Further, the proportion of calcium to magnesium is 1: (500-700). Further, magnesium
is cooled to the temperature of 700-710°C.
Field of the Invention
[0001] This invention relates generally to magnesium-based alloys and more specifically
to magnesium alloy composition and methods of producing them that are widely used
in the automotive industry.
Backround of the invention
[0002] There are various alloys developed for special applications including, for example,
die casting of automotive components. Among these alloys magnesium-aluminium alloys
can be designated as cost-effective and widely used for manufacture of automotive
parts, e.g.

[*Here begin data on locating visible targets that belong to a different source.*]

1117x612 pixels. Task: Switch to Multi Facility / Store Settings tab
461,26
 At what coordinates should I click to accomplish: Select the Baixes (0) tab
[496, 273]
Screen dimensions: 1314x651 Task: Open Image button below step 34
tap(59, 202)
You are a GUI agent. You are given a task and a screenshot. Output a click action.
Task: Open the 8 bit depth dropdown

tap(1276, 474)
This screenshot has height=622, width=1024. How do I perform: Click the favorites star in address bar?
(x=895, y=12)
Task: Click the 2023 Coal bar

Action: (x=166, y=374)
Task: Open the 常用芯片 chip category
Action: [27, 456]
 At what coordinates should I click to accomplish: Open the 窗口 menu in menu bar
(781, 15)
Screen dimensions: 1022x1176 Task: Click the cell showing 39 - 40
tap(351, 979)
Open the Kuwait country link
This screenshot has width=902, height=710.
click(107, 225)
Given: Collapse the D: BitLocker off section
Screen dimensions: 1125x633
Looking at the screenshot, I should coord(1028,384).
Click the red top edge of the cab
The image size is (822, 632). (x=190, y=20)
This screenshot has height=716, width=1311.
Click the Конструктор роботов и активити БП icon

AM50A alloy (where AM means aluminium and manganese are in the components
of the alloy) containing approx. 5 to 6 wt.% aluminium and manganese traces, and magnesium-aluminium-zinc
alloys, e.g. AZ91D (where AZ means aluminium and zinc are in the components of the
alloy) containing approx. 9 wt.% aluminium and 1 wt.% zinc.
[0003] The disadvantage of these alloys is their low strength and poor creep resistance
at elevated operating temperatures. As a results, the above mentioned magnesium alloys
are less suitable for motor engines where some components such as transmission cases
are exposed to temperatures up to 150°C. Poor creep resistance of these components
can lead to a decrease in fastener clamp load in bolted joints and, hence, to oil
leakage.
[0004] Known is a magnesium-based alloy (PCT/CA96/00091) comprising aluminium and calcium
as alloying components in the following contents:
Aluminium - 2-6 wt.%
Calcium - 0.1-0.8 wt.%
Magnesium - rest being
[0005] As a drawback of the above alloy it can be noted that alloys having higher calcium
content are prone to hot cracking in die casting.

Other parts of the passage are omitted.